Essays on Patient Health Insurance Choice and Physician Prescribing Behavior
2020-07-24T14:17:46Z (GMT) by
This dissertation consists of three chapters. The first chapter, Inertia and Switching in Health Insurance Plans, seeks to examine health insurance choice of families and individuals employed by a large Midwestern public university during the years 2012-2016. A growing number of studies indicate that consumers do not understand the basics of health insurance, make inefficient plan choices, and may hesitate to switch plans even when it is optimal to do so. In this study, I identify what are later defined as unanticipated, exogenous health shocks in the health insurance claims data, in order to examine their effect on families' plan choice and switching behavior. Observing switches into relatively generous plans after a shock is indicative of adverse selection. Adverse retention and inertia, on the other hand, may be present if people remain in the relatively less generous plans after experiencing a shock. The results could help inform the policy-makers about consumer cost-effectiveness in plan choice over time.
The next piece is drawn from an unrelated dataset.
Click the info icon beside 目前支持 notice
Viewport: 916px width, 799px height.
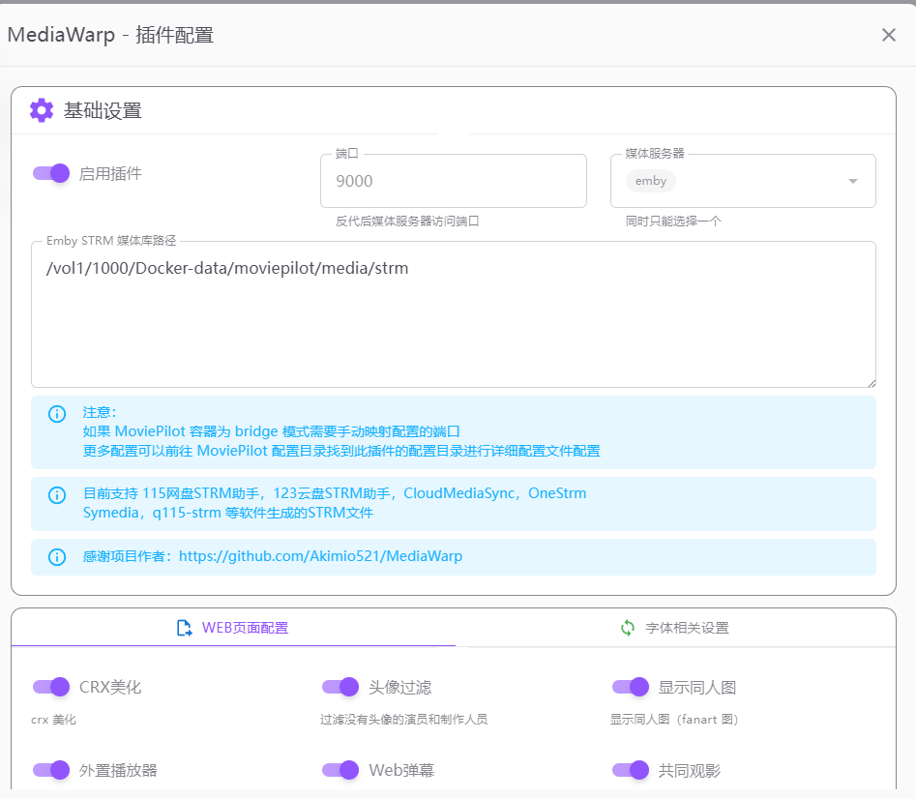click(x=57, y=495)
Physicians’ relationships with the pharmaceutical industry have recently come under public scrutiny, particularly in the context of opioid drug prescribing. The second chapter, Pharmaceutical Opioid Marketing and Physician Prescribing Behavior, examines the effect of doctor-industry marketing interactions on subsequent prescribing patterns of opioids using linked Medicare Part D and Open Payments data for the years 2014-2017. Results indicate that both the number and the dollar value of marketing visits increase physicians’ patented opioid claims. Furthermore, direct-to-physician marketing of safer abuse-deterrent formulations of opioids is the primary driver of positive and persistent spillovers on the prescribing of less safe generic opioids - a result that may be driven by insurance coverage policies. These findings suggest that pharmaceutical marketing efforts may have unintended public health implications.
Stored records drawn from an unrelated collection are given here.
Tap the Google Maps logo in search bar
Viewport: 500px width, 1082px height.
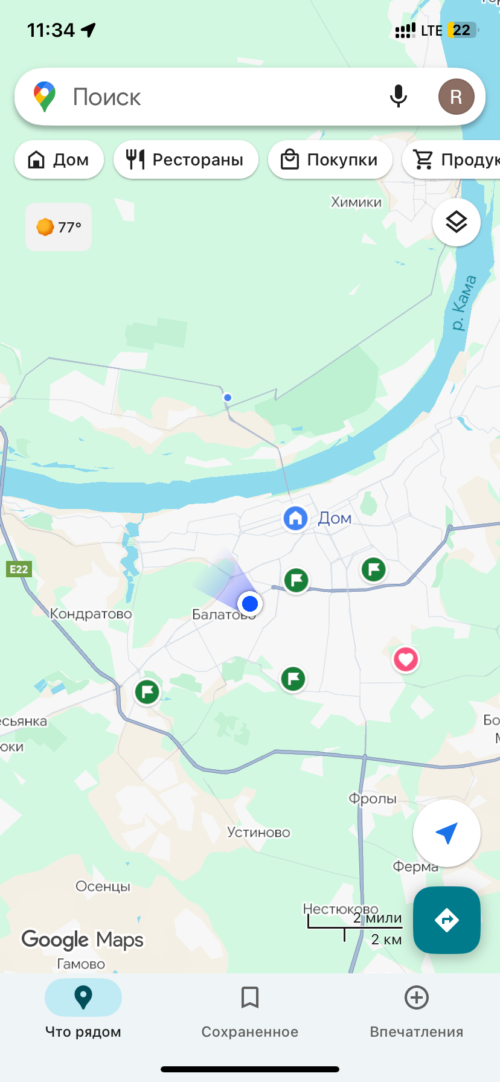(45, 97)
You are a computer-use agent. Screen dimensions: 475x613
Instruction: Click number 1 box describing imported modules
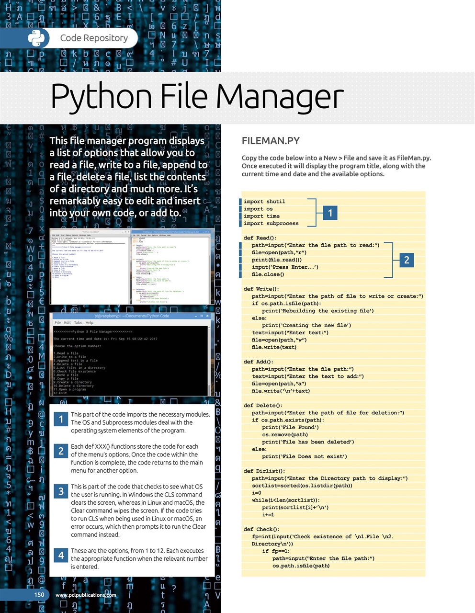61,420
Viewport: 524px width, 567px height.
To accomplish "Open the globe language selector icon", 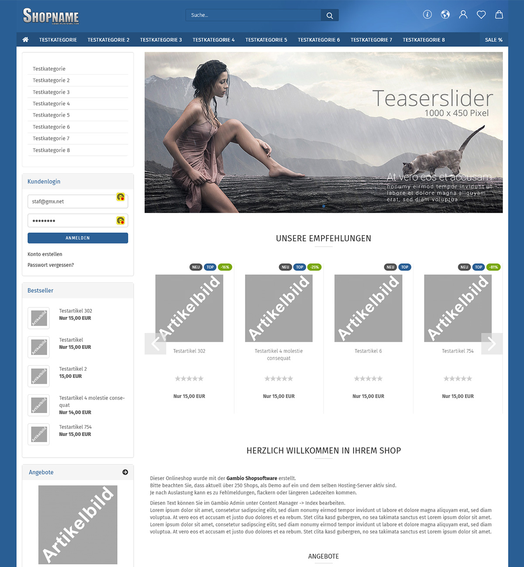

The third chapter, Accountable Care Organizations and Physician Antibiotic Prescribing Behavior, examines the effects of Accountable Care Organizations (ACOs). Physician accountable care organization affiliation has been found to reduce cost and improve quality across metrics that are directly measured by the ACO shared savings program. However, little is known about potential spillover effects from this program onto non-measured physician behavior such as antibiotic over-prescribing. Using a two-part structural selection model that accounts for selection into treatment (ACO group), and non-treatment (control group), this chapter compares physician/nurse antibiotic prescribing across these groups with adjustment for geographic, physician, patient and institutional characteristics. Heterogeneous treatment responses across specialties are also estimated. The findings indicate that ACO affiliation helps reduce antibiotic prescribing by 23.9 prescriptions (about 19.4 percent) per year. The treatment effects are found to vary with specialty with internal medicine physicians experiencing an average decrease of 19 percent, family and general practice physicians a decrease of 16 percent, and nurse practitioners a reduction of 12.5 percent in their antibiotic prescribing per year. In terms of selection into treatment, the failure to account for selection on physician unobservable characteristics results in an understating of the average treatment effects. In assessing the impact of programs, such as the ACO Shared Savings Program, which act to augment how physicians interact with each other and their patients, it is important to account for spillover effects. As an example of such spillover effect - this study finds that ACO affiliation has had a measurable impact on physician antibiotic prescribing.